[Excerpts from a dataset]
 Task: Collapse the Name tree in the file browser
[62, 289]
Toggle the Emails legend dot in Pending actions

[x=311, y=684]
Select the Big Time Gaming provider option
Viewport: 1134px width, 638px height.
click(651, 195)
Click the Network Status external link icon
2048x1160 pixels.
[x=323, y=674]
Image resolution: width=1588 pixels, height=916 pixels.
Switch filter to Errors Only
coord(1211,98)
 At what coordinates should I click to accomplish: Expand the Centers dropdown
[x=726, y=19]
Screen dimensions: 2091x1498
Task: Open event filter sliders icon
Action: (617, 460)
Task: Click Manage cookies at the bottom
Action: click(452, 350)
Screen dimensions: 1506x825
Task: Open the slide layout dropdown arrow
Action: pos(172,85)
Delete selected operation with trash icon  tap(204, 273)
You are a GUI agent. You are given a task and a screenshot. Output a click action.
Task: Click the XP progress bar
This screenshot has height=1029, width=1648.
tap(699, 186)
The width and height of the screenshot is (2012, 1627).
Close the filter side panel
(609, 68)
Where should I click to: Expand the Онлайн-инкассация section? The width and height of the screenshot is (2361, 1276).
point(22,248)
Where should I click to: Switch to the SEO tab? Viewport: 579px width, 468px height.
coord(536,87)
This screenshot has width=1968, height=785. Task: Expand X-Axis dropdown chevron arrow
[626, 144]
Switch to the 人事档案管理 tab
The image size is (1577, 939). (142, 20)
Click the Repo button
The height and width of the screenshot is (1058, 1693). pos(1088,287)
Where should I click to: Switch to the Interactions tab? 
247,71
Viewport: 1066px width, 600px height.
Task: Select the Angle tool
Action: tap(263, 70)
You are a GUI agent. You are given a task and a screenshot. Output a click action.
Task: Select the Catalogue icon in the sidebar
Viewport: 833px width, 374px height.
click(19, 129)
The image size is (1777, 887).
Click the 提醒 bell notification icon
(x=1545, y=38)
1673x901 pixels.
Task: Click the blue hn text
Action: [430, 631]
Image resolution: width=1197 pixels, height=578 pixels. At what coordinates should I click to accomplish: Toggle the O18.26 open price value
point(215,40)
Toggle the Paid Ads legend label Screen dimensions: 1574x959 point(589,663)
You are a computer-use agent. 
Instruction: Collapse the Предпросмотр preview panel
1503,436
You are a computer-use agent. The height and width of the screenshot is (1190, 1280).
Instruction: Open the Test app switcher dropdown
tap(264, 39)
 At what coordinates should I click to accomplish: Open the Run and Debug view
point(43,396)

What you should do = Could you write out, exactly as they stand, only the lines above that begin at the line with "Toggle the Emails" and stop after the line with "Task: Click the XP progress bar"?

Written answer =
Toggle the Emails legend dot in Pending actions

[x=311, y=684]
Select the Big Time Gaming provider option
Viewport: 1134px width, 638px height.
click(651, 195)
Click the Network Status external link icon
2048x1160 pixels.
[x=323, y=674]
Image resolution: width=1588 pixels, height=916 pixels.
Switch filter to Errors Only
coord(1211,98)
 At what coordinates should I click to accomplish: Expand the Centers dropdown
[x=726, y=19]
Screen dimensions: 2091x1498
Task: Open event filter sliders icon
Action: (617, 460)
Task: Click Manage cookies at the bottom
Action: click(452, 350)
Screen dimensions: 1506x825
Task: Open the slide layout dropdown arrow
Action: pos(172,85)
Delete selected operation with trash icon  tap(204, 273)
You are a GUI agent. You are given a task and a screenshot. Output a click action.
Task: Click the XP progress bar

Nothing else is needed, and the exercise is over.